### Your objective
Count the lines in the listing below that contain the string "Task", matching case exactly. Reply with the number alone.

### Source material
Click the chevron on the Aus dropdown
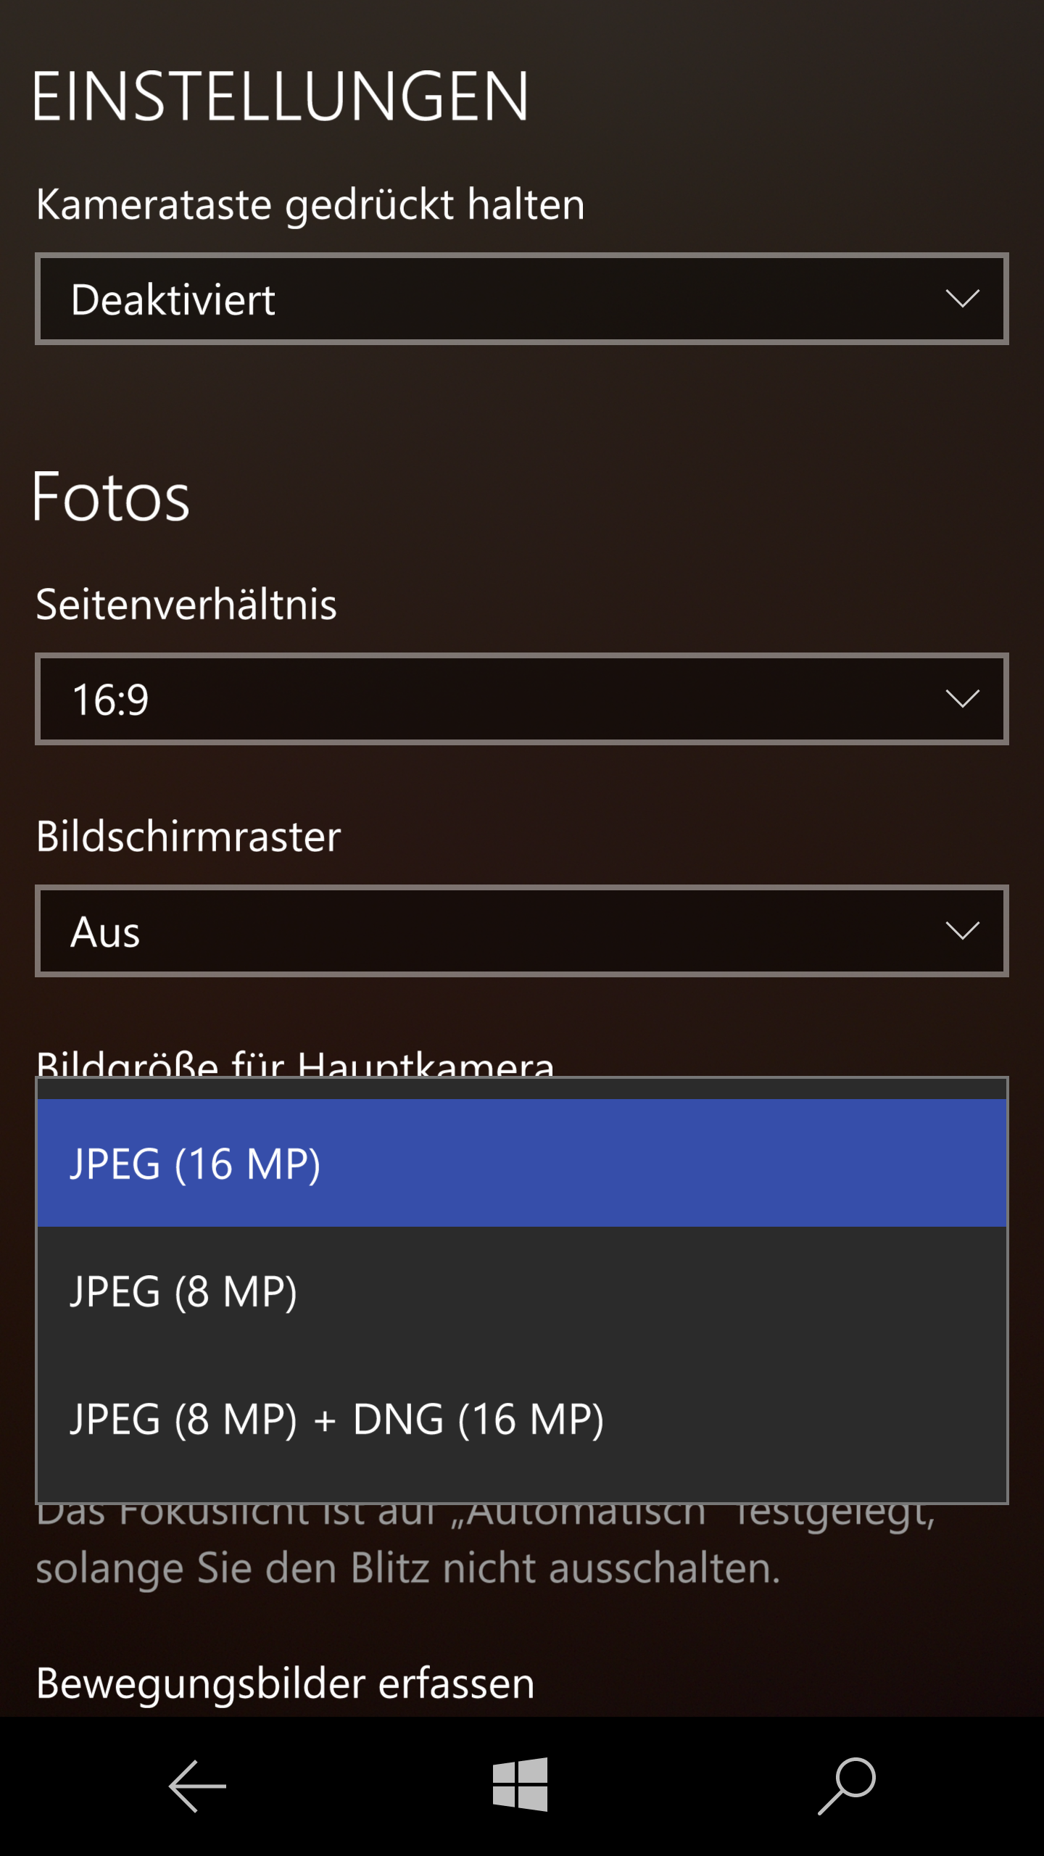(962, 930)
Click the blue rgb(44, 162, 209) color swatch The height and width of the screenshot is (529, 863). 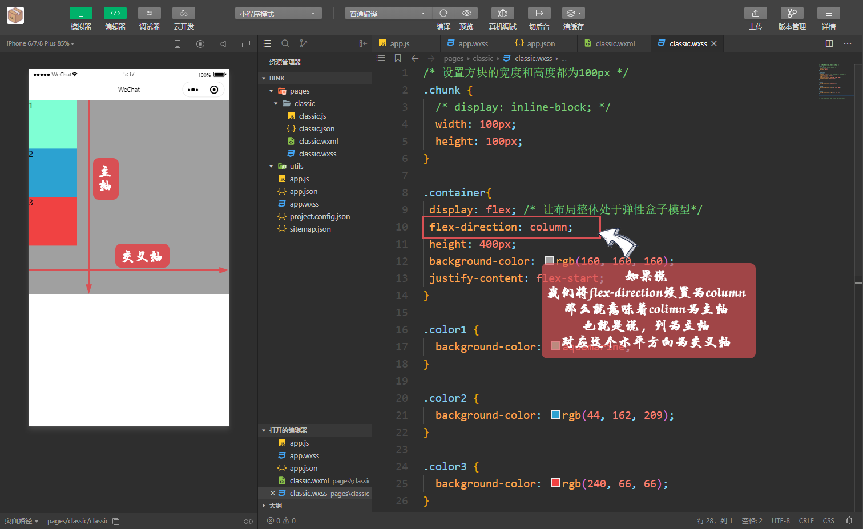[555, 415]
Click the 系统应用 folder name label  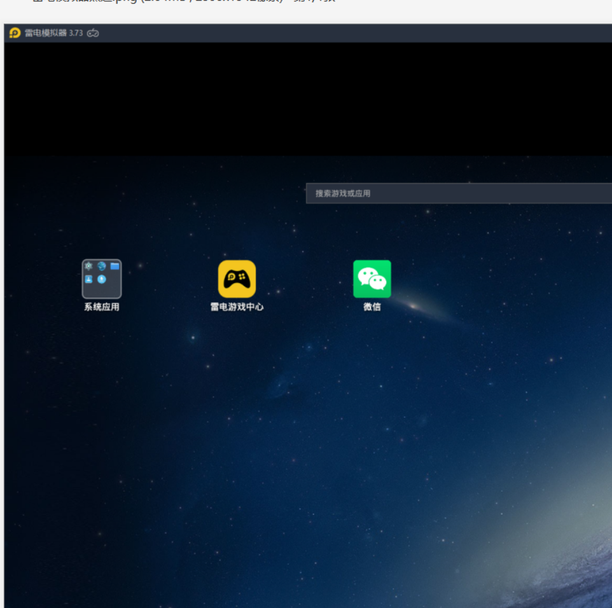tap(102, 307)
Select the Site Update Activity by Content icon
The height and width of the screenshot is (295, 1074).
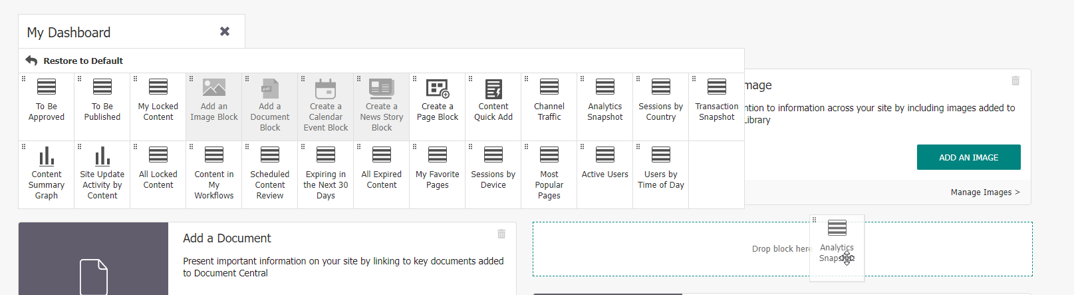click(102, 156)
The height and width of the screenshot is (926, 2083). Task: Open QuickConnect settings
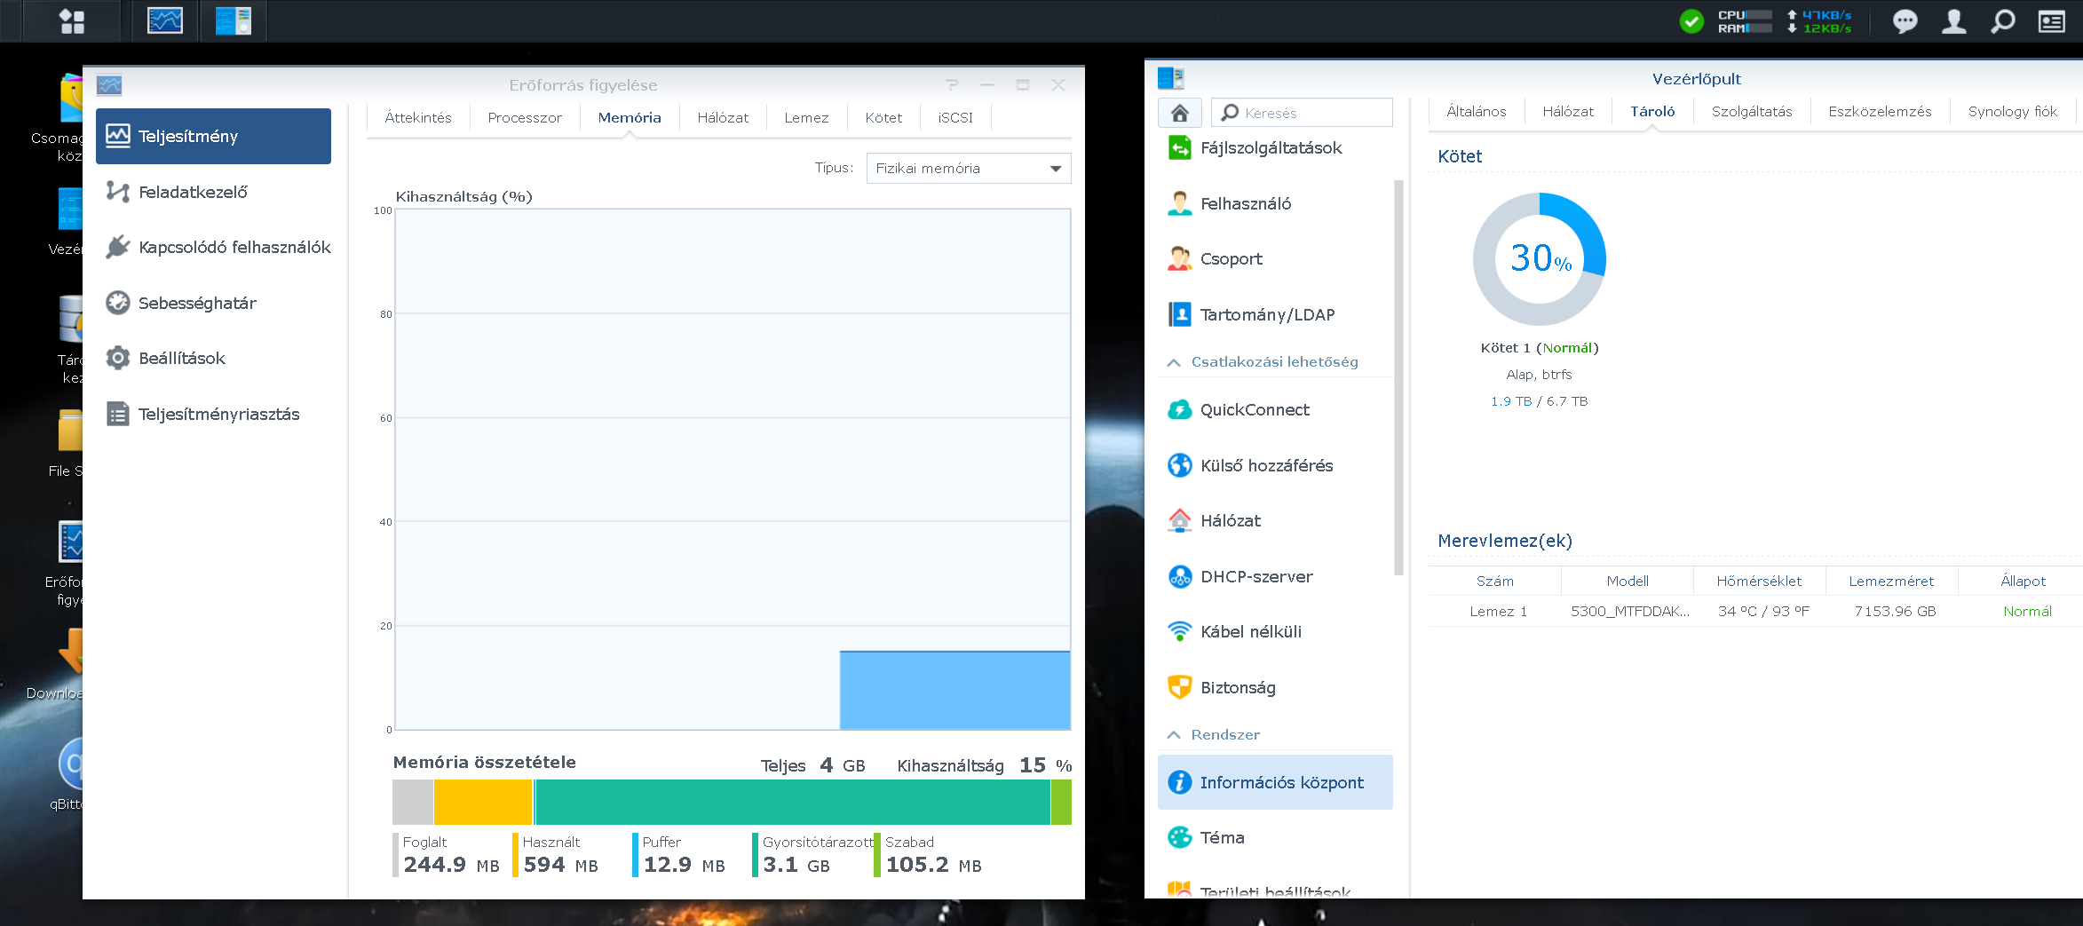pos(1254,409)
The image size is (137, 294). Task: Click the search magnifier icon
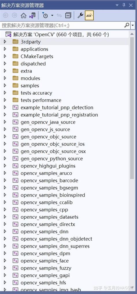tap(127, 25)
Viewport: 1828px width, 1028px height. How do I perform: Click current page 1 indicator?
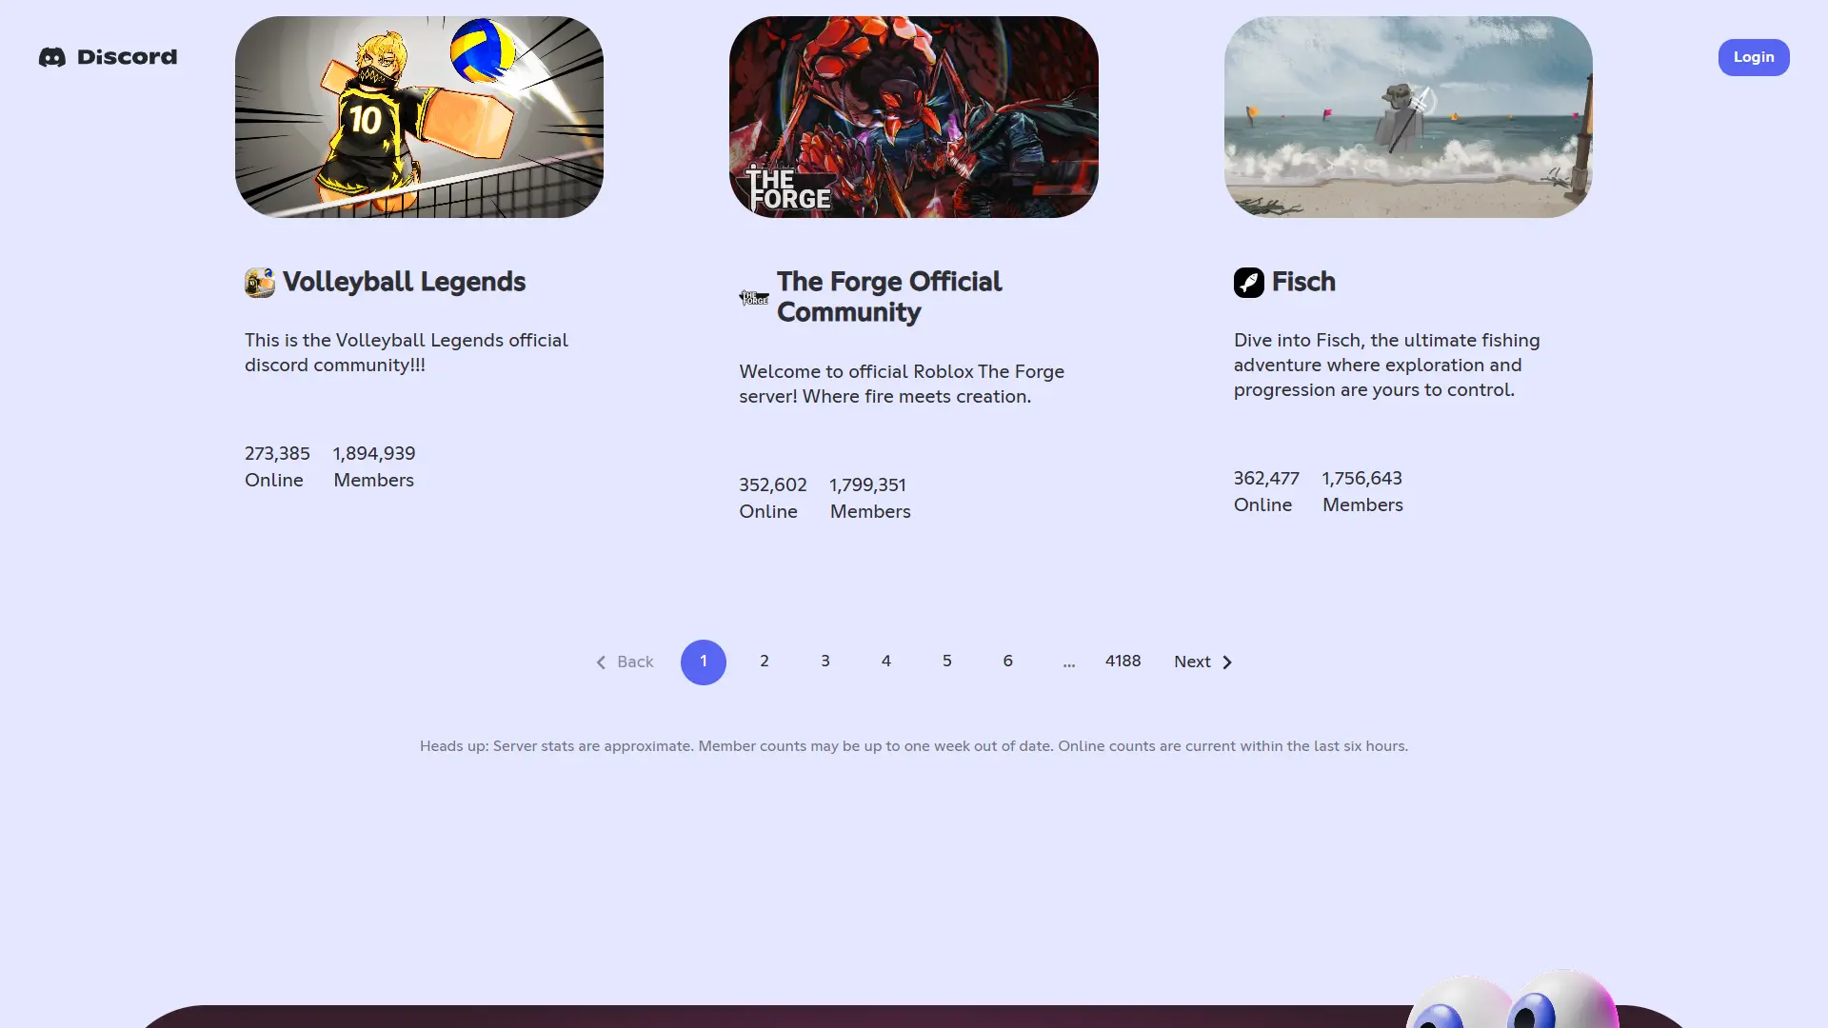(703, 662)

### Solution to the problem
2